Oral Arguments in Endrew F. before the United States Supreme Court, January 11, 2017
Maybe a landmark case in Special Education Law? We shall see.
As we reported in our “2016 Year in Review,” last month, the United States Supreme Court agreed to hear on January 11, 2017 oral arguments in the Colorado case of Endrew F. v. Douglas County School District. We believe that the Court taking this case is an indicator of the increasing importance of the special needs community, and we hope this case will resolve many years of ambiguity and a split in the circuit courts of appeals regarding what the educational standards the 1975 Individuals with Disabilities Education Act (IDEA).
The trial court and the federal 10th Circuit Court of Appeals held in this case (in agreement with some other circuits), that IDEA only requires the district to provide students with “some educational benefit”. Judges in some other federal circuits have held the IDEA requires more.
At oral argument on January 11th, counsel for the School District argued that the IDEA merely sets procedural requirements, and so long as the process was followed, there are no substantive criteria upon which to judge what the school district provides, other than “some benefit” which is “merely more than de minimus”. The trial court and the federal 10th Circuit Court of Appeals in this case agreed with the School District’s position. Although counsel for the School District avoided saying so directly, the import of his argument was that, so long as the procedures required by the IDEA are followed, the conclusions reached by the school district in effect are in effect not subject to judicial review.

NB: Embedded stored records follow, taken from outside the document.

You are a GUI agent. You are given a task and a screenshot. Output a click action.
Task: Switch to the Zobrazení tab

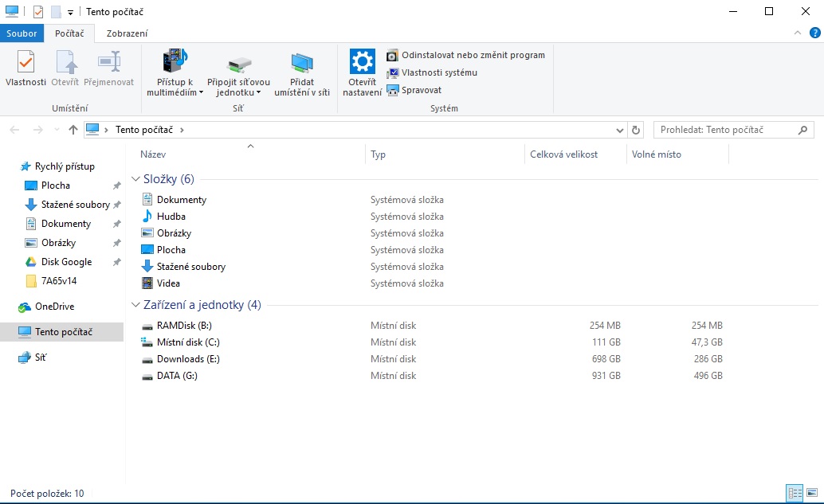127,33
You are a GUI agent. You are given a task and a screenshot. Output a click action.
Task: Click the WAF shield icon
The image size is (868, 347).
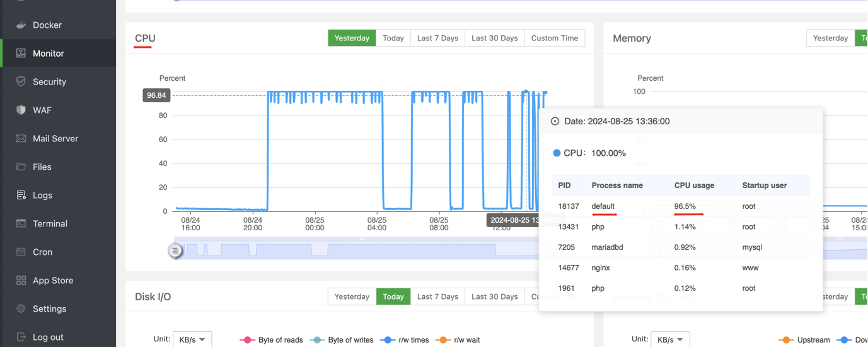point(21,110)
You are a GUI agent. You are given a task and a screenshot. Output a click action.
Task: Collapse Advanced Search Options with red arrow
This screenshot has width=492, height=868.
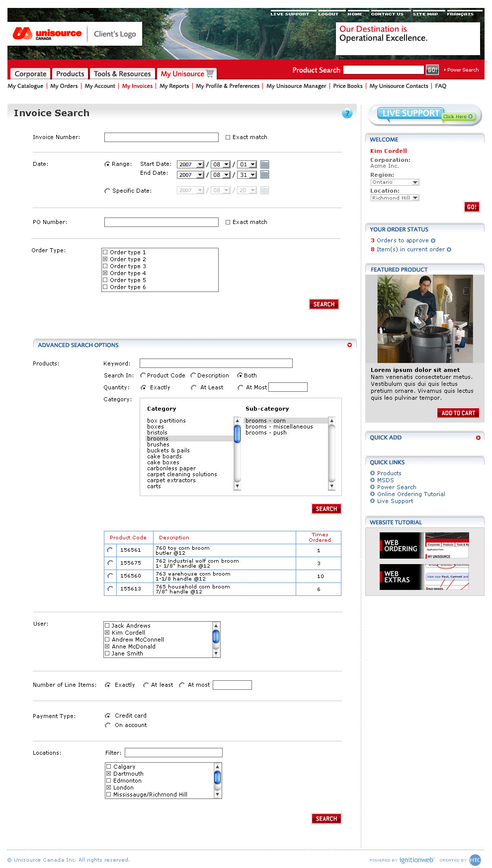[x=349, y=345]
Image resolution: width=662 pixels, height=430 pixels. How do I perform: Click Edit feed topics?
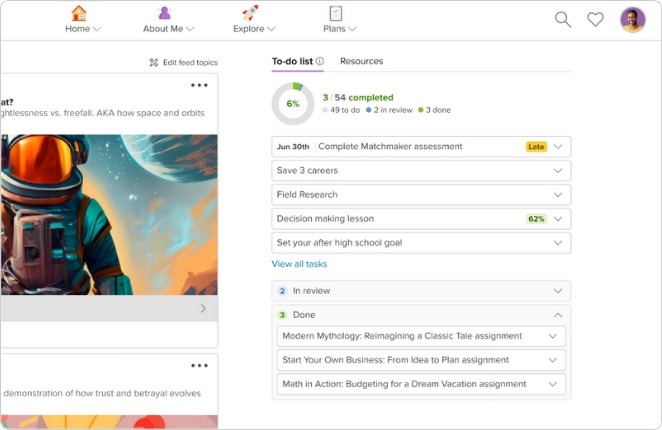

Counsel for Endrew (along with the United States Solicitor General) made, in our view, a tight-knit statutory argument (1) for why the IDEA, as amended in 1997 and 2004, requires a substantive standard in addition to a procedural standard, (2) that the substantive standard had to be more than “some benefit,” and (3) what that standard should be, as follows:
(1) The IDEA requires the School District to provide a FAPE (free, appropriate public education).
(2) The IDEA definition of FAPE states that the school has to provide an education “in conformity with the IEP [Individualized Education Plan].”
(3) For children with disabilities who, after evaluation, are judged to be able to achieve grade level with supports, the statute requires that the IEP require the school district to provide those supports.
(4) For children with disabilities who, after evaluation, are judged not to be able to achieve grade level regardless of supports, the statute requires that the IEP establish “alternative achievement benchmarks” that “reflect professional judgment as to the highest possible standards achievable by the student.”
At one point, when counsel for the School District said that the IDEA only provided a procedural guarantee and did not set a substantive standard, Justice Kagan drove to the heart of the matter, saying:
That’s wrong. This is not just a procedural guarantee. Yes, the IDEA has lots of procedures in it, but they’re all geared towards a particular substantive result. And it’s that substantive result that’s the focus of the – both the administrative process and then judicial review of what comes out of the administrative process.
The justices had clearly researched the issues prior to oral argument and asked thoughtful questions. The justices pressed both sides hard with their concerns. However, the concerns expressed to counsel for Endrew were in the nature of identifying exactly what standard to adopt consistent with the IDEA that would not result in further ambiguity and an explosion in litigation. But the concerns expressed by the Court to counsel for the School District were that it was simply an incorrect reading of the IDEA, as amended, to conclude that there were procedural but no substantive standards, and to conclude that the substantive standard of “merely more than de minimus” met the requirements of the statute.
Oral arguments can be very misleading when trying to predict the outcome of a case. However, we are optimistic from the justices’ questions and the lawyers’ responses that the
Court will find that the IDEA requires a meaningful, substantive standard, something like what counsel for Endrew is advocating.
Many of our clients and readers of this blog and our newsletters may have experienced something similar with their school district. IEP meetings have become more about the procedural rules than the substantive discussion of a TEAM coming together to set goals and benchmarks for their student with disabilities. At the last TEAM meeting I attended, the SPED department TEAM leader spent the entire time typing on her laptop and barely looked up at all of us. She collected signatures on the sign-in sheets and various forms and releases. She discussed procedural safeguards and she reviewed the data sheet to be sure it was all correct. Each person from the child’s team discussed the progress and goals recommended for their professional category and she typed it all in. When we tried to open up a discussion of certain areas like transition, she wanted to move us along because the meeting was getting too long.
We need to move away from the paper pushing and towards the goal of collaboration in IEP meetings to set goals that encourage our students to achieve their fullest potential.